AKP’nin AB’ye uyum gerekçesi ile gündeme getirdiği sendika yasası savunan Hak-İş Başkanı Salim Uslu, yaptığı yazılı açıklamada hükümeti tarihi sorumluluğunu yerine getirmeye çağırdı ve yasaya eleştiri getiren DİSK ve diğer sendikaları kınadı.
HABER MERKEZİ Sendika yasasına getirilen eleştirilere ek olarak bir açıklama yapan Hak-İş Başkanı Salim Uslu, sendika yasasını eleştiren sendikaları hedef alırken, AKP’nin sözcülüğünü üstlendiğini bir kez daha gösterdi. AKP tezlerine benzer bir çizgide sendika yasasını savunan Hak-İş, açıklamasında AB sürecine de tam destek vermiş oldu.

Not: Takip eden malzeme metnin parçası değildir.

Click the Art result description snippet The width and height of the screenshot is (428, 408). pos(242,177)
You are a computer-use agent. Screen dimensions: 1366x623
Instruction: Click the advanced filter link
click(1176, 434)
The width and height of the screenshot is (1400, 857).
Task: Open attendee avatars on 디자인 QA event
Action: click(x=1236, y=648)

Hak-İş’in yeri patronların yanında
Hak-İş Genel Başkanı Salim Uslu, açıklamasında, sendikal mevzuatın değiştirilmesi için hükümet ve Parlamento'nun tarihi bir sorumluluğu yerine getirmesi ve bu yasaları çıkarması gerektiğini belirtti. Uslu, AB’ye uygun bir sosyal model oluşturulması, çalışma hayatının dinamizm yakalaması ve çağa ayak uydurulması için sendika yasasında değişikliğin şart olduğunu savundu.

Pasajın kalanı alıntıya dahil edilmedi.